Trains a semi‑supervised model and saves the training artifacts.

| Argument            | Type   | Default           | Description |
| ------------------- | ------ | ----------------- | ----------- |
| `labeled_dir`       | `str`  | **Required**      | Path to labeled data (class sub‑folders). |
| `unlabeled_dir`     | `str`  | **Required**      | Path to unlabeled images. |
| `output_dir`        | `str`  | `'sos_model'`     | Where to save the trained model & mapping. |
| `model_name`        | `str`  | `'densenet121'`   | `torchvision` model architecture. |
| `pretrained`        | `bool` | `True`            | Use ImageNet‑pretrained weights. |
| `input_size`        | `int`  | `224`             | Resize images to `input_size × input_size`. |
| `batch_size`        | `int`  | `64`              | Batch size for training & eval. |
| `lr`                | `float`| `1e-4`            | Learning rate (Adam). |
| `k`                 | `int`  | `5`               | Unlabeled chunks per round. |
| `pseudo_epochs`     | `int`  | `1`               | Epochs on each pseudo‑labeled chunk. |
| `max_rounds`        | `int`  | `10`              | Maximum pseudo‑labeling rounds. |
| `val_split`         | `tuple`| `(0.2, 0.2)`      | Fractions of labeled data for val / test. |
| `seed`              | `int`  | `42`              | Random seed for full reproducibility. |
| `stopping_criterion`| `str`  | `'patience_accuracy'` | One of `'target_accuracy'`, `'target_loss'`, `'patience_accuracy'`, `'patience_loss'`. |
| `target_value`      | `float`| `0.98`            | Target metric value used with *target* criteria. |
| `patience`          | `int`  | `3`               | Rounds to wait without improvement for *patience* criteria. |

**Returns:** `float` — final *test* accuracy of the best model.

---

### `soslr.predict(...)`

Makes predictions on a directory of images using a trained model.

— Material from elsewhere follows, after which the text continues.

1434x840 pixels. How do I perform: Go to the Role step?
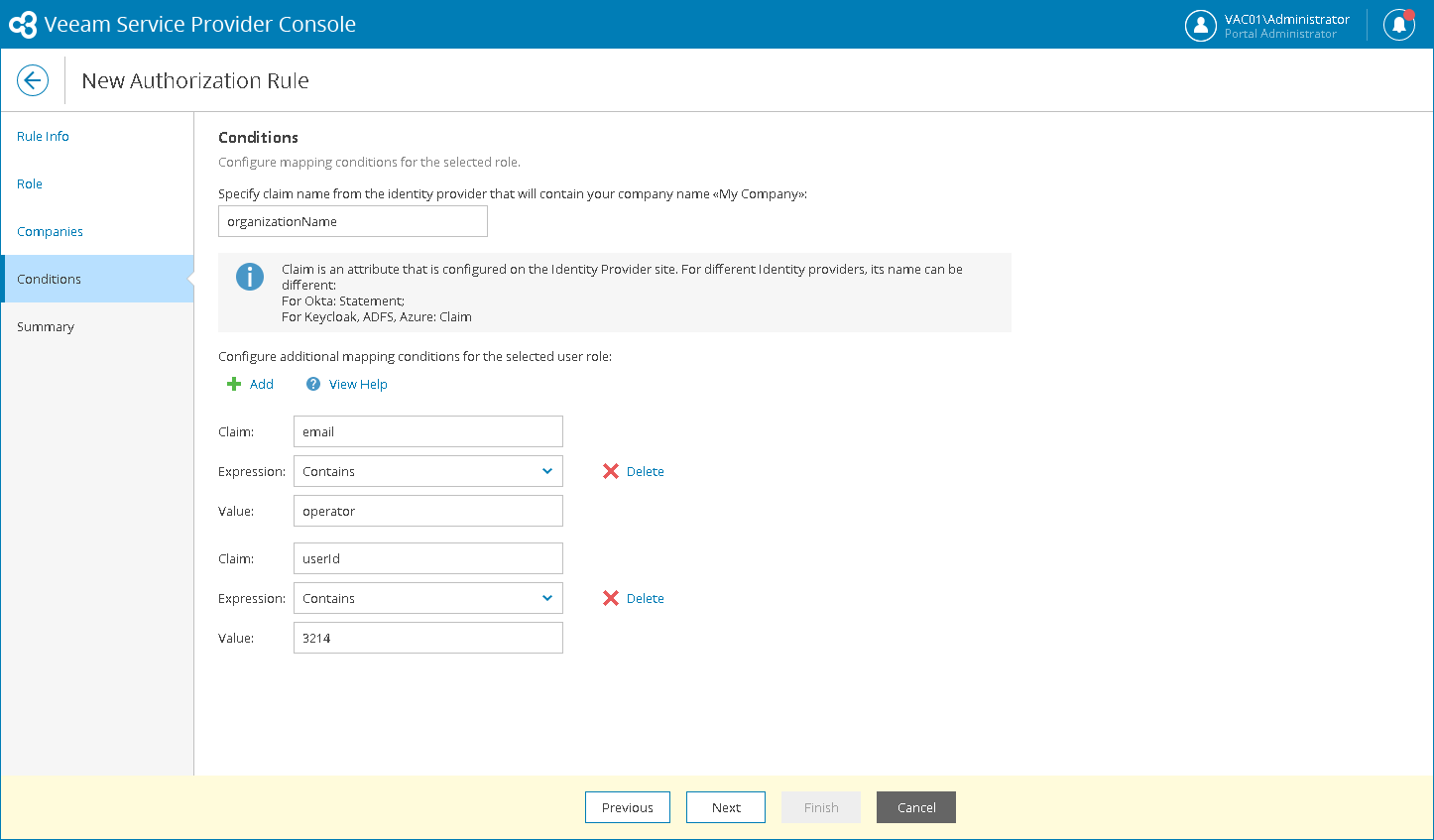(30, 183)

| Argument      | Type | Default        | Description |
| ------------- | ---- | -------------- | ----------- |
| `images_dir`  | `str`| **Required**   | Directory containing images to predict. |
| `model_dir`   | `str`| `'sos_model'`  | Directory containing `best_model.pth` & `class_mapping.json`. |
| `model_name`  | `str`| `'densenet121'`| Must match the architecture used during training. |
| `input_size`  | `int`| `224`          | Image size used during training. |

**Returns:** `dict` — mapping `{filename → predicted_class}`.

---

## Contributing
Contributions are welcome! Please open an issue or submit a pull request on GitHub.

---

## License
This project is licensed under the **MIT License**. See the `LICENSE` file for details.